Analisemos esta esfarrapada frase. Primeiro eliminar a frescura gramatical de fazer questão de de onde, em um, etc, purismo exagerado. Então não é Na cidade e sim Em a cidade. O charme da língua portuguesa é justamente essa aglutinação harmoniosa, sem apóstrofo, que dá mais elegância e beleza à frase. Em segundo lugar o vocábulo você não existe no português culto, e de tão popularesco só serve pra bagunçar a conjugação e é supérfluo. Terceiro que o vocábulo para indica atribuição, não direção. Evitemos o uso vicioso desse vocábulo.
Eu venho, tu vens. É assim a conjugação do verbo vir. É assim que se fala com a segunda pessoa (com quem se fala). Vem e vai se referem à terceira ou quarta pessoa.
A frase, melhorada:
Donde vens e aonde vais?
Mas ainda há problema na frase. Por exemplo, vou, vai, vão, etc, não são futuro e sim presente. É um uso vicioso do verbo vir. Observando a conjugação obteremos a frase devidamente restaurada:
Donde vieste e aonde irás?
Ha erro de estética que na verdade são erros lógicos, como a negação de ordem par.
Quando dizemos Não encontrou qualquer referência. Alguém pode dizer Mas então pode ter encontrado determinada referência. Qualquer referência é uma referência fortuita, ao acaso, não específica. É por isso que se deve evitar esse tipo de vício.
Outras formas do vício: Não encontrou nenhuma referência, Não encontrou a mínima referência, Não encontrou a menor referência, Não encontrou sequer referência... Deveríamos oferecer um troféu à forma mais esdrúxula.

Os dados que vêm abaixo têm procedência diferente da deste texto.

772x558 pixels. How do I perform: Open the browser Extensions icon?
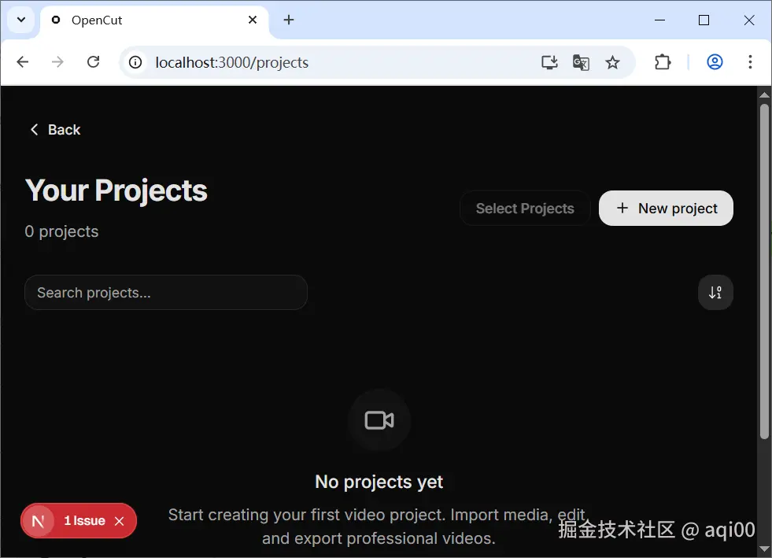663,61
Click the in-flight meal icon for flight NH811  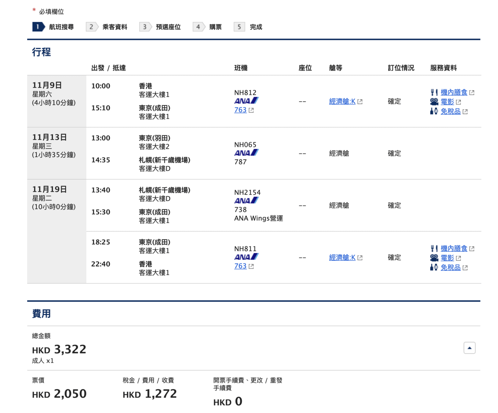(434, 248)
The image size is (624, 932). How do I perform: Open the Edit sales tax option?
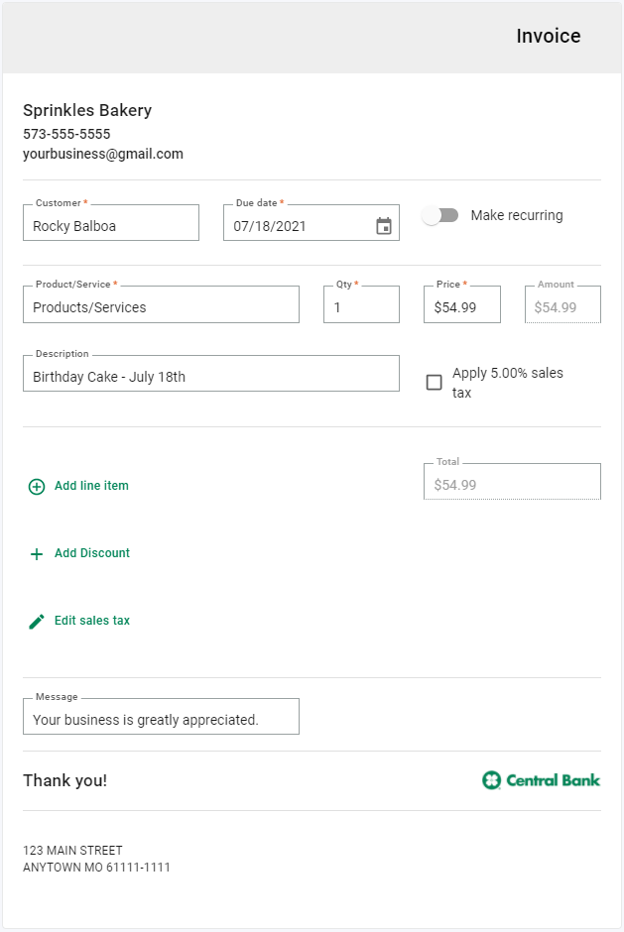(92, 620)
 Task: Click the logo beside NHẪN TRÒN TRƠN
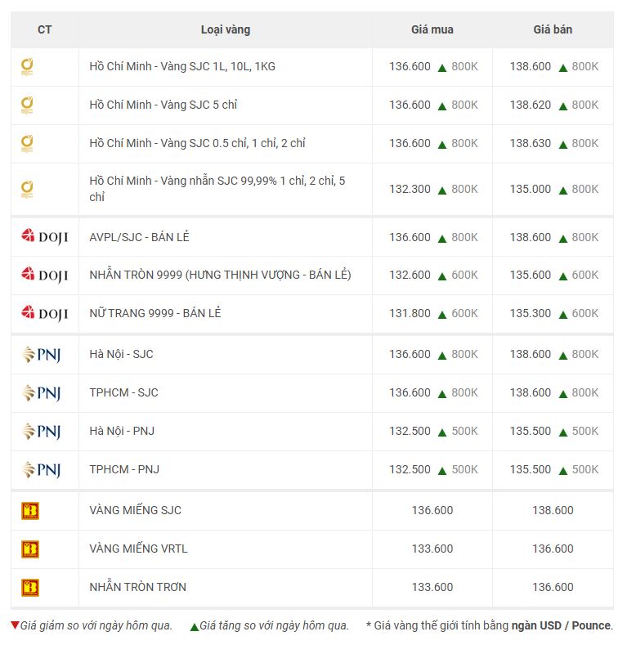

O uso aleatório de pronome é outro problema: Demóstenes afirmou que é amigo de Cachoeira e que este é o pior momento da vida dele.
Na oração Demóstenes é a terceira pessoa e Cachoeira a quarta. Dele se refere à quarta pessoa, pra se referir à terceira teria de ser seu. Portando está dizendo que é o pior momento da vida de Cachoeira. Se quisesse dizer que é o pior momento da vida de Demóstenes, teria de dizer Demóstenes afirmou que é amigo de Cachoeira e que este é o pior momento de sua vida.
Imagines Carlos contando a Pedro o seguinte: Ontem vi Susana chamar sua mãe e tirar da pasta minha caneta, teu lápis, seu isqueiro e a revista dela.
Carlos viu Susana chamar a mãe de Susana e tirar da pasta a caneta de Carlos, o lápis de Pedro, o isqueiro de Susana e a revista da mãe de Susana.
É assim que se usam os pronomes, de forma referencial-posicional.
Pra verificar se uma frase está bem construída a podemos decompor. Assim o erro de crase, muito comum em Portugal, se evidencia, como à = até a:
Chegou até à borda à Chegou até a a borda à chegou até até a borda
A repetição ressaltou o erro da frase. Portanto não pode ter a crase. Idem ao:
Chegou até ao limite à Chegou até a o limite à chegou até até o limite
Na frase Choverá por pelo menos uma semana, como pelo = por o, temos:
Choverá por por o menos uma semana. Portanto a frase está mal construída.
A frase correta, mais simples e elegante: Choverá ao menos uma durante semana.
Quando lemos num livro uma referência a outro livro e o autor diz este livro, está errado, porque este livro é o livro que o leitor está lendo. Deveria dizer esse livro.